■ **Exercise instructions**
Would you print the entire listing exactly, leaving nothing out?

■ **Task inputs**
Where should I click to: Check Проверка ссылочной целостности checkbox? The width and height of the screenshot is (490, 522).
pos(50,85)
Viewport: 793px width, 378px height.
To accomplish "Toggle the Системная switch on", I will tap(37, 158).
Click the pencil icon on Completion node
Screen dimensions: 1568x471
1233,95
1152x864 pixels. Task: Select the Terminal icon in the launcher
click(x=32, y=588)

■ **Response to this exercise**
Where should I click to: Check Проверка ссылочной целостности checkbox? The width and height of the screenshot is (490, 522).
pos(50,85)
Viewport: 793px width, 378px height.
To accomplish "Toggle the Системная switch on", I will tap(37, 158).
Click the pencil icon on Completion node
Screen dimensions: 1568x471
1233,95
1152x864 pixels. Task: Select the Terminal icon in the launcher
click(x=32, y=588)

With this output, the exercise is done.